“There was a crisis of information flow between the system and the patients at home,” says Dr Davit Mrelashvili, a neurologist from Georgia, referring to the pressure on his country’s health-care system when COVID-19 took hold. “As the country’s hospitals filled up, it was hard for stay-at-home patients to get timely, expert advice, and the 911 emergency system clogged up for those who truly needed it.”
Based in the United States of America, Dr Mrelashvili decided to return to his home country to try to address the problem and replicate some of the teleworking solutions that he had seen successfully employed in the United States.
He created virtual clinics that could accommodate as many patients as necessary without absorbing hours of doctors’ time. The initiative, named Project Atlas, links up 1 senior doctor, voluntary medical specialists, 2 junior doctors, medical students and patients in a series of virtual, cloud-based chat rooms.
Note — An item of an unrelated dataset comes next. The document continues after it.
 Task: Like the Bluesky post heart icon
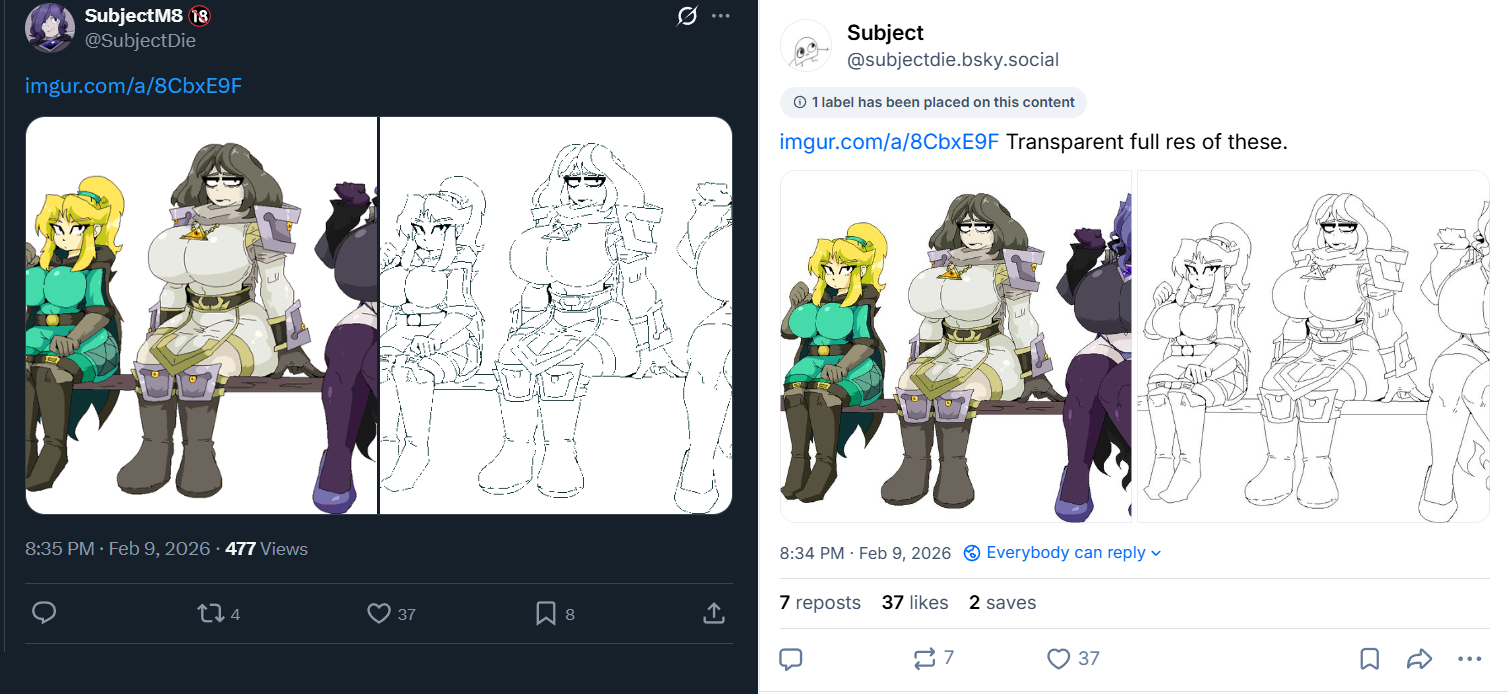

“Individual patients can contact a doctor via their smartphone for tailored medical feedback, while general, protocol-based advice can be uploaded by medical students operating the system,” explains Dr Mrelashvili. “Before, doctors had to make phone calls, write notes and repeat the same basic messages to each patient individually. Now, the doctor’s time is freed up to respond to the most urgent requests.”
This is an example of the European Programme of Work 2020–2025 in action through one of its flagship initiatives, Empowerment through Digital Health. It shows how digital health can accelerate and improve the quality of and access to health services, making them more responsive to people’s needs.
Creating a task-force hierarchy
Project Atlas began with just 10–14 medical personnel, including medical students who were enlisted via a callout on social media. Working together, each clinic could carry around 1500 patients, reports Dr Mrelashvili, and by the end of December 2020, over 5000 COVID-19 patients had been “seen” by doctors.
With the support of Georgia’s National Centre for Disease Control (NCDC), the project received a list of new COVID-19 patients every morning, who were then contacted by medical students and invited to join a virtual room. The small minority of patients without smartphones were contacted with traditional calls and still placed in one of the virtual rooms with a doctor.
“We have created a task-force hierarchy, where it is medical students and junior doctors who obtain case histories and complete initial patient screenings, and senior doctors, while screening and monitoring all of them, respond in depth to the most critical cases that need urgent interventions,” explains Dr Mrelashvili.
If a doctor posts a voice message on the forum to say that a patient needs further monitoring, or to be transported to a hospital, the system operators arrange for a pulse oximeter to be delivered to the patient’s door or for an ambulance to collect them.
At the same time, all the messages to patients and protocol-based communication by junior personnel are monitored and quality-controlled by the licensed senior doctor who oversees all the rooms. That, however, takes exponentially less time than the same tasks being done by the senior doctor him or herself, who represents the scarcest resource in the pandemic.
Teleporting into the emergency room
Dr Mrelashvili explains that one of the benefits of Project Atlas is that it can be scaled up very rapidly, even at the unprecedented level needed to respond to COVID-19. It can also provide a platform to train the next generation of doctors, who learn from observing the recommendations and decisions made by leading physicians.
Project Atlas began with a virtual clinic in Georgia’s Kakheti region, and hopes to expand to other regions of the country with support from local governments and the NCDC. Voluntary specialists from all over the country in areas such as cardiology, pulmonology and paediatrics have been dropping into the clinics whenever needed to give their professional opinions.
“As doctors, we can teleport into different emergency rooms and make a decision in 30 seconds using this system,” reports Dr Mrelashvili, “so, why go and visit a doctor in person?” He hopes that the initiative will carry on in the future to optimize and improve health care and medical education in Georgia and elsewhere in the world.